## [WORK REQUIRED]
Pictures aside, repeat the listing below exactly.

## [AVAILABLE DATA]
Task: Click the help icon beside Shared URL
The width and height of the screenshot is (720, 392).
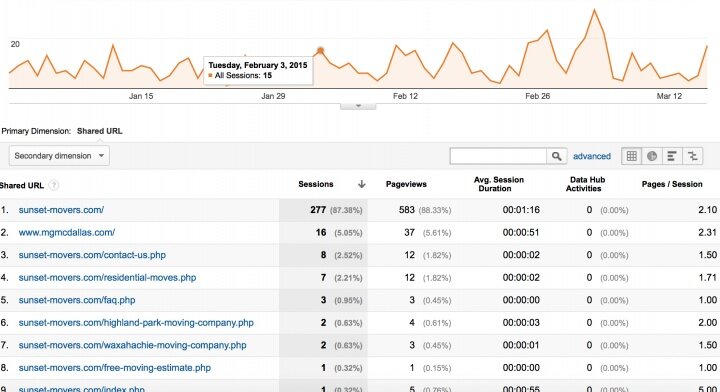Action: pyautogui.click(x=54, y=185)
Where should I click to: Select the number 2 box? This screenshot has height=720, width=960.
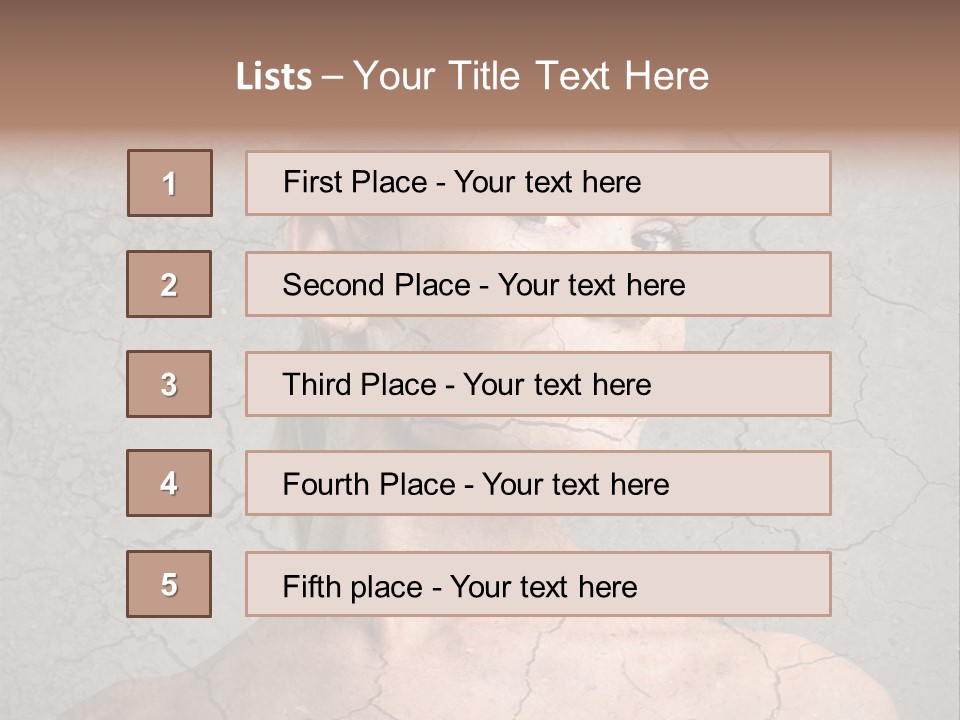pyautogui.click(x=169, y=284)
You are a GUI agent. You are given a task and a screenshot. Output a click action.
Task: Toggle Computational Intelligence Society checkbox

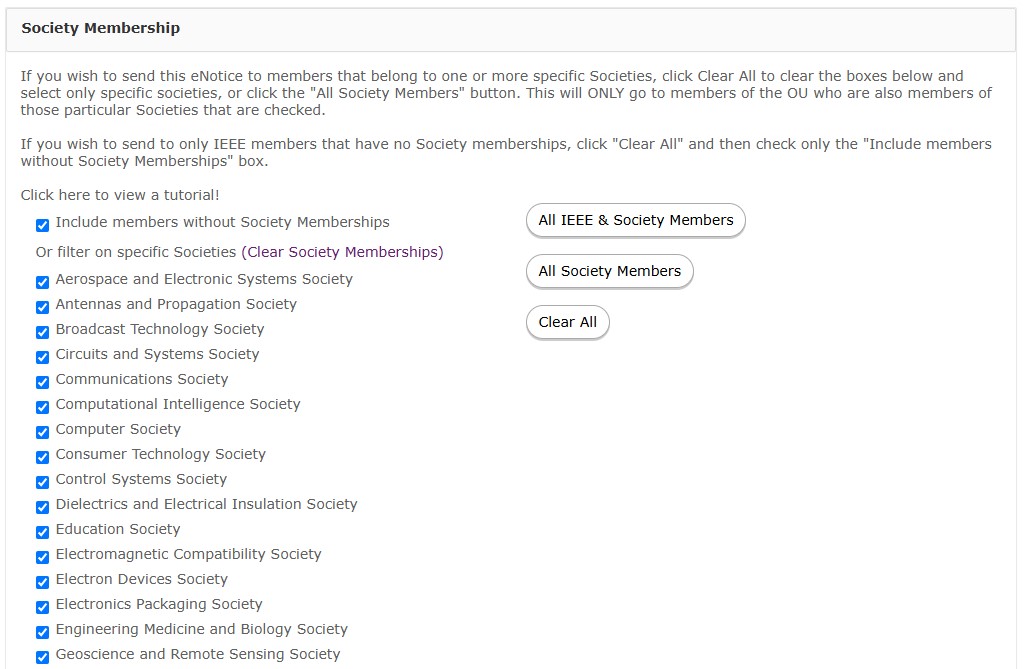coord(43,407)
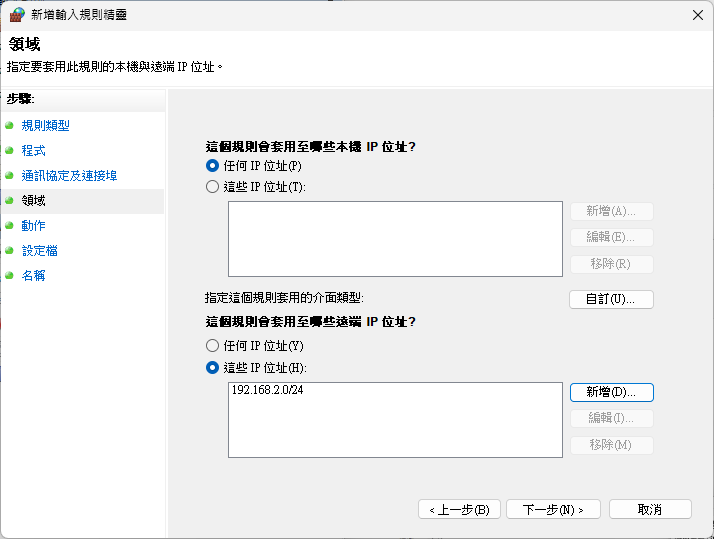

## [RESULT]
Task: Click the help icon beside Shared URL
The width and height of the screenshot is (720, 392).
Action: pyautogui.click(x=54, y=185)
Where should I click to: Select the number 2 box? This screenshot has height=720, width=960.
pyautogui.click(x=169, y=284)
You are a GUI agent. You are given a task and a screenshot. Output a click action.
Task: Toggle Computational Intelligence Society checkbox

coord(43,407)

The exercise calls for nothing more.